During the patient follow-up, the bone nurse, together with the orthopedic surgeon and/or other bone specialists, should constantly evaluate both the patient’s adherence to the therapy and any modification in fracture risk. This latter might be assessed using the same tools used for FF case identification (i.e. blood test; DXA scan; spine X-ray). However, to early identify an AFF, some further evaluations should be performed, including the extended femur DXA scan, clinical assessment of any prodromal sign, and other second-level imaging modalities (i.e. MRI or bone scan).

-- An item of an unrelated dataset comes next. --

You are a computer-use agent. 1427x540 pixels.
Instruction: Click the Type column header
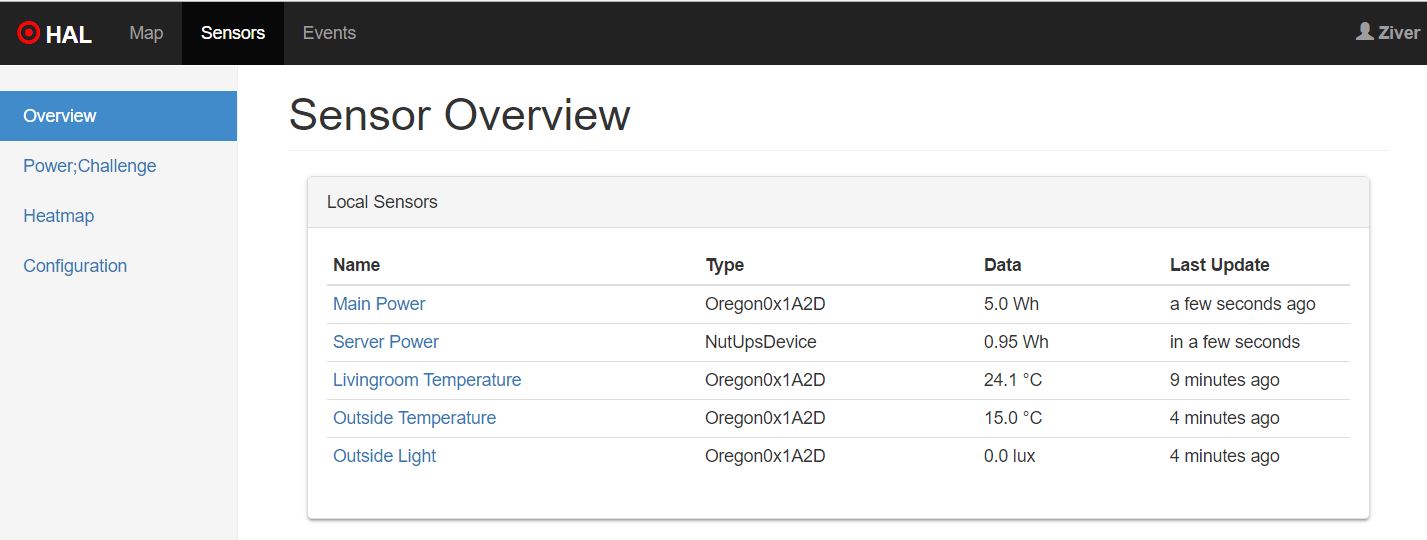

Finally, any modification in antiresorptive treatment should be done according to a comprehensive evaluation of both FF and AFF risk, paying attention to the timely start of anabolic treatment and performing prophylactic surgery when needed.
Conclusion
FF incidence is constantly increasing worldwide, and the occurrence of a single FF significantly raises the risk of a refracture. Both first FF and refractures are associated with high morbidity, mortality, and healthcare costs. The application of FLS has been proposed as a valuable model to prevent refractures. One of the main effects of FLS is the high patient adherence to anti-osteoporotic treatment. However, prolonged and highly compliant antiresorptive treatment might be associated with AFF. These latter might be dreadful events, considering the difficulties in achieving fracture healing. Therefore, an effective FLS should also prevent AFF. A comprehensive model that embraces also specific tools useful for preventing and early identifying AFFs might be preferable in the prevention of refracture. The constant monitoring of both FF and AFF risks by the multidisciplinary team would aid in enhancing FLS ability in the management of osteoporotic patients.